Lords of the Snails was reviewed using Osiris web 3.0 Browser

Have you ever wondered if the great lords throughout our history ever owned snails? What if you could play a game of hot-potato with the snails, get their eggs, and see who can get the most eggs? Well, with the help of blockchain, you can now.

Lords of the Snails is basically a game of chicken and quick thinking. The goal of the game is to reach a certain amount of snail eggs by grabbing a snail and then, in turn taking the snails eggs. The hook, however, is that when a snail is grabbed, its ETH price and rate of laying eggs increases.

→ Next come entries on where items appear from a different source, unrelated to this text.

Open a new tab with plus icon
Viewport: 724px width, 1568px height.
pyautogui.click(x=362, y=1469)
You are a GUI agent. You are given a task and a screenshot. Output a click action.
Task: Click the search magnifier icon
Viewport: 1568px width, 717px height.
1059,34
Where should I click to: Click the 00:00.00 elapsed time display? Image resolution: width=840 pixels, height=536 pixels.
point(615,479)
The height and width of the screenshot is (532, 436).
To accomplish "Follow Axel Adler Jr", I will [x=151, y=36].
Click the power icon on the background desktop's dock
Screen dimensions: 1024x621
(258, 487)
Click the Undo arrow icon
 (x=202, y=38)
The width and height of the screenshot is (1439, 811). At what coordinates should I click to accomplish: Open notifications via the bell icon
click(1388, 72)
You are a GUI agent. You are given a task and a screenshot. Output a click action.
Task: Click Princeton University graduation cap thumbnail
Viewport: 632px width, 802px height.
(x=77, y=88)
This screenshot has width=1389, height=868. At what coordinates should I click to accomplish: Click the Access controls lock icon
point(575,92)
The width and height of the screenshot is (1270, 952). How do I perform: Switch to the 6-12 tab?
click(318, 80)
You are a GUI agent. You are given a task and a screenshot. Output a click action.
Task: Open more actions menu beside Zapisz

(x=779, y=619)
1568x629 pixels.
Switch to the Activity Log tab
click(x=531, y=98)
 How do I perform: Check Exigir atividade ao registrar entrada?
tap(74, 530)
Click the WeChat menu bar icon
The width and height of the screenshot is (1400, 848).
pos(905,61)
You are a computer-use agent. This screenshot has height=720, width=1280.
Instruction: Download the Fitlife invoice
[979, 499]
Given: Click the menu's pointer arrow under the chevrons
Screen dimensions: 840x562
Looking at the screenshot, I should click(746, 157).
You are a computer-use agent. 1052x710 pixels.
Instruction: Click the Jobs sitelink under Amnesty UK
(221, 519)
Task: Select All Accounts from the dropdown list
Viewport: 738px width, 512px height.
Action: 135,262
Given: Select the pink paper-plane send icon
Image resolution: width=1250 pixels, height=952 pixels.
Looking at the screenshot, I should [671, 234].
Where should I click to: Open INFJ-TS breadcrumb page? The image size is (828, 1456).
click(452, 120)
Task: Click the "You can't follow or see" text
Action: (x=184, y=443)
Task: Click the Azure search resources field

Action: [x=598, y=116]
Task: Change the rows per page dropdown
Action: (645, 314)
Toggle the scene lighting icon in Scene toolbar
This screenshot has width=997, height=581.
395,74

While you are in hold of the snail, anyone can grab it, granted they pay the associated ETH. So, do you wait a little longer for more eggs to be laid and risk someone else grabbing your snail and eggs, or grab the eggs right away and then wait for an opportunity to grab the snail again, which can lay more eggs. It’s this game of hot-potato that builds the foundation for Lords of the Snails.

It’s simple gambling mind games, similar to Black Jack or Poker. This simplicity extends to Lords of Snails aesthetics, as it’s all just mainly JPEGs and static images, with no flashy animations or fancy visual flairs. So if you were hoping for something pretty to look at while you gamble, then perhaps elsewhere is best.

Also, while the game is simple, its prices are quite the opposite. Snails are quite pricey, with an average cost of 0.05 ETH. That’s a lot of crypto to be throwing around, especially in a game of hot-potato, where you could be grabbing a snail multiple times. Even pricier are the Lords, while the game is in downtime. Lords are the inherent owners of the snails, so if you claim a lord, in turn, you own their snails. The same concept of hot-potato can apply with the Lords, where another person can claim and afterwards the price of the Lords increases. Now, Lords can cost 0.5 ETH, so you can’t exactly be claiming Lords left and right, unless you have a lot of ETH to burn.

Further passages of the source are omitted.